## BEGIN Text provided

The limit among FBS teams of 85 scholarship players, this, along with larger TV contracts, might be the two largest contributing factors to the relative success of academic Football programs at private universities such as Stanford and Northwestern. These factors have allowed private universities to become more competitive on a relative basis. No way Vandy could have had 200 players on Football scholarship like Alabama did back in Bear Bryant's time.

Could Stanford 2012 team beat UT or OK? I think there would be a good chance. Could Duke become as good as Stanford without reducing academic requirements among scholarship Football players, from where they are now? Absolutely, Duke could be this good. Stanford and Northwestern both impose higher thresholds right now. There is no need to lower academic thresholds at Duke in order to become better at Football.

## END Text provided
## BEGIN Input data

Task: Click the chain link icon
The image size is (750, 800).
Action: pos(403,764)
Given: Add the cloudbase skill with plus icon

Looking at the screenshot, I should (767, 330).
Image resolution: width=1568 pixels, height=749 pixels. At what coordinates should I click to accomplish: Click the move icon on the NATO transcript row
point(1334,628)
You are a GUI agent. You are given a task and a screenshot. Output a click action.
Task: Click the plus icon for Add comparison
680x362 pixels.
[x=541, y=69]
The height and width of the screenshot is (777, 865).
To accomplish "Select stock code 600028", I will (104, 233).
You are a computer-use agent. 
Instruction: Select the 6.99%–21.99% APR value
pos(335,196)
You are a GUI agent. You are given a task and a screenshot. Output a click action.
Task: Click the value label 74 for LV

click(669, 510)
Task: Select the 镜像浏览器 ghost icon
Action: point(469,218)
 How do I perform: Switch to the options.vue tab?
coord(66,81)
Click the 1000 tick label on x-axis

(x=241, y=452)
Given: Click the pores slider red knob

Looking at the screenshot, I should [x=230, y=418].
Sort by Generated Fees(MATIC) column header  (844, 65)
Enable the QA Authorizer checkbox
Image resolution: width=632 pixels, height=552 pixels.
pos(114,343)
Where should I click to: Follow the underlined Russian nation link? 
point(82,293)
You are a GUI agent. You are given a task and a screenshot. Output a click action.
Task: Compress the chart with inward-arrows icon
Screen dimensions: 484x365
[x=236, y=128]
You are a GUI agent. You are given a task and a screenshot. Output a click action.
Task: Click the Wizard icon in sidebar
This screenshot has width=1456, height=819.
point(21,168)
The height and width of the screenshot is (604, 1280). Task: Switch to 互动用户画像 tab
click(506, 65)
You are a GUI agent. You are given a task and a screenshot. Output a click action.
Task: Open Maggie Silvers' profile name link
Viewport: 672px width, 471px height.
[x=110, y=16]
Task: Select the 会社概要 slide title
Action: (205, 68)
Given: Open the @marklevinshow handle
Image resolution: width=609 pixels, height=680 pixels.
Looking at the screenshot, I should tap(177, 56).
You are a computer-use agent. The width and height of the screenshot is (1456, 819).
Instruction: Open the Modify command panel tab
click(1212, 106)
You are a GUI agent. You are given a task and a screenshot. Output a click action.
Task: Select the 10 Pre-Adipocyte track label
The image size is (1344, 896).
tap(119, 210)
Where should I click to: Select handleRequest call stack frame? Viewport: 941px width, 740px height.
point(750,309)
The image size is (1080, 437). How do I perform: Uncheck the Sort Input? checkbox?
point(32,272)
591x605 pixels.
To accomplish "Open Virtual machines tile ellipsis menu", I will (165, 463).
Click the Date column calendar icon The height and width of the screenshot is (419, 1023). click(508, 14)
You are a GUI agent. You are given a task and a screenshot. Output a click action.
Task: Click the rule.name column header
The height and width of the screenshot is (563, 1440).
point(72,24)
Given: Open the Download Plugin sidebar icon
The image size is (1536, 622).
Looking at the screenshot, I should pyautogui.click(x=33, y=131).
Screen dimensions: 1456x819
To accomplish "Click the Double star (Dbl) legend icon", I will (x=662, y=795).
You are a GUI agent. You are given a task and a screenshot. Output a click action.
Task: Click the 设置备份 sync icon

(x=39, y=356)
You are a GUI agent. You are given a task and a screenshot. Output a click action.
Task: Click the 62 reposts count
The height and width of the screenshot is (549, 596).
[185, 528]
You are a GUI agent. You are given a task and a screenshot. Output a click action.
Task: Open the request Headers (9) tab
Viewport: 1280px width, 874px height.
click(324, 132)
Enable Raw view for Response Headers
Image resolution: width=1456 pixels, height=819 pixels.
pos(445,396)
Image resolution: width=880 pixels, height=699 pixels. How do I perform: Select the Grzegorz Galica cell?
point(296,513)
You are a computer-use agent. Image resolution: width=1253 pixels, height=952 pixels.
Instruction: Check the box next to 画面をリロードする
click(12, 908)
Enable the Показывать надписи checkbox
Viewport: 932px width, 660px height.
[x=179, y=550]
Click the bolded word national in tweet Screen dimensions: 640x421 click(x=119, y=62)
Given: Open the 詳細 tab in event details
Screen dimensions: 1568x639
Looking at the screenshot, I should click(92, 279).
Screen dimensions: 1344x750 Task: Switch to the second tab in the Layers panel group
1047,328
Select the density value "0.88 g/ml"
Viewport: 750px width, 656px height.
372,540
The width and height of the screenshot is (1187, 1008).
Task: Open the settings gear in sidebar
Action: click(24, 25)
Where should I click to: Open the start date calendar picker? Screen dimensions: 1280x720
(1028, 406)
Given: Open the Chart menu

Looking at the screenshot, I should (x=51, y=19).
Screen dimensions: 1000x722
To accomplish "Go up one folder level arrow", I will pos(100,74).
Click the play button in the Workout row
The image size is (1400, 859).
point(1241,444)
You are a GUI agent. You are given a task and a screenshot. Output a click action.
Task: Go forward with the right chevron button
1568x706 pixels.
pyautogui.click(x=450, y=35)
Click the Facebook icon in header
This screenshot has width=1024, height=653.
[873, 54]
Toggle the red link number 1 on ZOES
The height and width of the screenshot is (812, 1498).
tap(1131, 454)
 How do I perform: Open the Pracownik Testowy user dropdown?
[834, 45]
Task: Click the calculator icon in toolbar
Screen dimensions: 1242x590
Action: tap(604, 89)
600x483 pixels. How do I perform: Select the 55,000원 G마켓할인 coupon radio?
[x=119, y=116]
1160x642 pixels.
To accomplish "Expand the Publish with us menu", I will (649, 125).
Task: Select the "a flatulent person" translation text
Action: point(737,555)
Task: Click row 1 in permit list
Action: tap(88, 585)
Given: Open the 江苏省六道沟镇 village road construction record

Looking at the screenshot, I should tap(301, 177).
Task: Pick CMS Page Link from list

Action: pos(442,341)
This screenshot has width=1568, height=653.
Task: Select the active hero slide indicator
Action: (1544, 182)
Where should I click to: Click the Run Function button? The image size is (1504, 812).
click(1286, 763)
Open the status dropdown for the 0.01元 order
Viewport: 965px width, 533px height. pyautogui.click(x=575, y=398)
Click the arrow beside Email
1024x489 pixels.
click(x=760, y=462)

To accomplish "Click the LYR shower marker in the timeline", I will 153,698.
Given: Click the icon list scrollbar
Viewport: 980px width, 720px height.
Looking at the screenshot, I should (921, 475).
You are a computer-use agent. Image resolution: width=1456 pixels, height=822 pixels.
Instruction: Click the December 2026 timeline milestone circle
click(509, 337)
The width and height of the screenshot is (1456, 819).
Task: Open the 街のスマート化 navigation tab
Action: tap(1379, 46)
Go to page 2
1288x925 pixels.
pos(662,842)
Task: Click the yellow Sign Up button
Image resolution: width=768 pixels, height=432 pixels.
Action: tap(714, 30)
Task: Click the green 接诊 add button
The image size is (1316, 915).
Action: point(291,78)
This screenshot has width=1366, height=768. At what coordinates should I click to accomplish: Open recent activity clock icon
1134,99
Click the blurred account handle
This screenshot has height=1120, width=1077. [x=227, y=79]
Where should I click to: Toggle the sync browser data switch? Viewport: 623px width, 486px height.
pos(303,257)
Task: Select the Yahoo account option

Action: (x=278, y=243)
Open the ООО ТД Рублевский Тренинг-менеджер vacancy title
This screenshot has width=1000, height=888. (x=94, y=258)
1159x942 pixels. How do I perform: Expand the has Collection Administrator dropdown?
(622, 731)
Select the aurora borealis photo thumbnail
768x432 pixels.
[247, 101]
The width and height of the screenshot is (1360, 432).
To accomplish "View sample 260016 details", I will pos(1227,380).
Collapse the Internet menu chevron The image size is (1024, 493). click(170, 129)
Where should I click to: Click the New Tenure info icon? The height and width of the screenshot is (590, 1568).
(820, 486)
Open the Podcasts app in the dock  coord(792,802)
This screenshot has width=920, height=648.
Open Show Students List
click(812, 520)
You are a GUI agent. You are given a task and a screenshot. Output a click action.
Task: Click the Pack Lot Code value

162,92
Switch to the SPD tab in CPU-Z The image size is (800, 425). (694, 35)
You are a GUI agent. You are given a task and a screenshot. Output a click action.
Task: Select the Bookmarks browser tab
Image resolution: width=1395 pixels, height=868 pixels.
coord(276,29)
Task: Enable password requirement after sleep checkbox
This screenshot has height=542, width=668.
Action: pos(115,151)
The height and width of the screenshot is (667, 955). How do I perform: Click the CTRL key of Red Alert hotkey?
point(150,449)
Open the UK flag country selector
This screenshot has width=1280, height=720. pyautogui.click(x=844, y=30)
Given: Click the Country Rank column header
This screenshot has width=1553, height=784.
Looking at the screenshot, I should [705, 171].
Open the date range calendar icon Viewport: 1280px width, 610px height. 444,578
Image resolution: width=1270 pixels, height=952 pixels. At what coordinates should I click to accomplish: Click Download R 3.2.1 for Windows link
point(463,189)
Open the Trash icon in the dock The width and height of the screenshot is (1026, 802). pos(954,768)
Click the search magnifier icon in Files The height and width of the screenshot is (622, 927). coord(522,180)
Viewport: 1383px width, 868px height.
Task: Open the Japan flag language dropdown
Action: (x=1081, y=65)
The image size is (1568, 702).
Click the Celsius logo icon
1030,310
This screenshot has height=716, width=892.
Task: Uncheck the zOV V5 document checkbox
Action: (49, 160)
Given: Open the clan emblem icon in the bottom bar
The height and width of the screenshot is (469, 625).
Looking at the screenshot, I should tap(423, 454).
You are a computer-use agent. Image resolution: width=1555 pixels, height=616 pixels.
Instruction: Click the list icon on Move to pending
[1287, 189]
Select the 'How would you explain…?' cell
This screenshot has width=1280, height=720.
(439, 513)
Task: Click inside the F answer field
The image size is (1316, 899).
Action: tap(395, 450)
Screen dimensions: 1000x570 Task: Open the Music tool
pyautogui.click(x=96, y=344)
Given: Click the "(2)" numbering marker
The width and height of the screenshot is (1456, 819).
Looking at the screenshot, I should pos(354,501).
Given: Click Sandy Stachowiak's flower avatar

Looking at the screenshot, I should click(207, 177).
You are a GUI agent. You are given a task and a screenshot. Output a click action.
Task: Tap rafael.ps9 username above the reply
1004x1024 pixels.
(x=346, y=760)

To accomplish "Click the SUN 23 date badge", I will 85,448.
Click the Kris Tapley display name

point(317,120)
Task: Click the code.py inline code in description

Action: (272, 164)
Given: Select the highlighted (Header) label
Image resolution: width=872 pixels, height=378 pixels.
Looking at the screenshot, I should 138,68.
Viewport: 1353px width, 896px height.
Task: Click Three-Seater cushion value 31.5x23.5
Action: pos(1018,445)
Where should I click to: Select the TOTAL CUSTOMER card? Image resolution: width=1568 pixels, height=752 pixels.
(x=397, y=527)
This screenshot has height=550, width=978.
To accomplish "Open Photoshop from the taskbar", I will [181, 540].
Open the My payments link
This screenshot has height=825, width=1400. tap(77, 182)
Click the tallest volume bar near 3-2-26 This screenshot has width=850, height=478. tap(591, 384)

## END Input data

Tasks and exercises:
**a)** Can you retype the records verbatim, starting at the line containing "Given: Open the 詳細 tab in event details" and ending at the line containing "Action: tap(88, 585)"?
**b)** Could you extend the post about football scholarships and academic standards at private universities, picking up after its last sentence?

Task-by-task results:
**a)**
Given: Open the 詳細 tab in event details
Screen dimensions: 1568x639
Looking at the screenshot, I should click(92, 279).
Screen dimensions: 1344x750 Task: Switch to the second tab in the Layers panel group
1047,328
Select the density value "0.88 g/ml"
Viewport: 750px width, 656px height.
372,540
The width and height of the screenshot is (1187, 1008).
Task: Open the settings gear in sidebar
Action: click(24, 25)
Where should I click to: Open the start date calendar picker? Screen dimensions: 1280x720
(1028, 406)
Given: Open the Chart menu

Looking at the screenshot, I should (x=51, y=19).
Screen dimensions: 1000x722
To accomplish "Go up one folder level arrow", I will pos(100,74).
Click the play button in the Workout row
The image size is (1400, 859).
point(1241,444)
You are a GUI agent. You are given a task and a screenshot. Output a click action.
Task: Go forward with the right chevron button
1568x706 pixels.
pyautogui.click(x=450, y=35)
Click the Facebook icon in header
This screenshot has width=1024, height=653.
[873, 54]
Toggle the red link number 1 on ZOES
The height and width of the screenshot is (812, 1498).
tap(1131, 454)
 How do I perform: Open the Pracownik Testowy user dropdown?
[834, 45]
Task: Click the calculator icon in toolbar
Screen dimensions: 1242x590
Action: tap(604, 89)
600x483 pixels. How do I perform: Select the 55,000원 G마켓할인 coupon radio?
[x=119, y=116]
1160x642 pixels.
To accomplish "Expand the Publish with us menu", I will (649, 125).
Task: Select the "a flatulent person" translation text
Action: point(737,555)
Task: Click row 1 in permit list
Action: tap(88, 585)

**b)**
Now, if all of the conference realignment dance ends with Duke without a date within a major BCS conference, would it be the end of the world? - No. And, might it be ok for Duke to consider deemphasizing Football under such circumstances? I think if that were to happen we would need to take a good hard and long look at the matter. If the walls were to come falling in the next couple of months, perhaps we would reconsider Wade renovations and keep the track.

On the other hand we are positioned with Basketball and an emergingly respectable Football Program to be included among BCS conferences were such a major shakeup to occur.

One thing I have liked reading today is that it has been said that the ACC is considering / reconsidering whether we would need to add a 14 full member at this time. Maybe we do not need to. Maybe our TV contract would work better without doing so, given our choices. Or, maybe ESPN would consider rethinking our current arrangement rather than seeing the ACC disband for all intents and purposes. Seems to me that as much as we need to consider whether to or whom we might add, we need to have a CTJ meeting with ESPN about whether they might wish to allow the ACC to structure its TV package(s) more along the lines of the Pac 12, for example.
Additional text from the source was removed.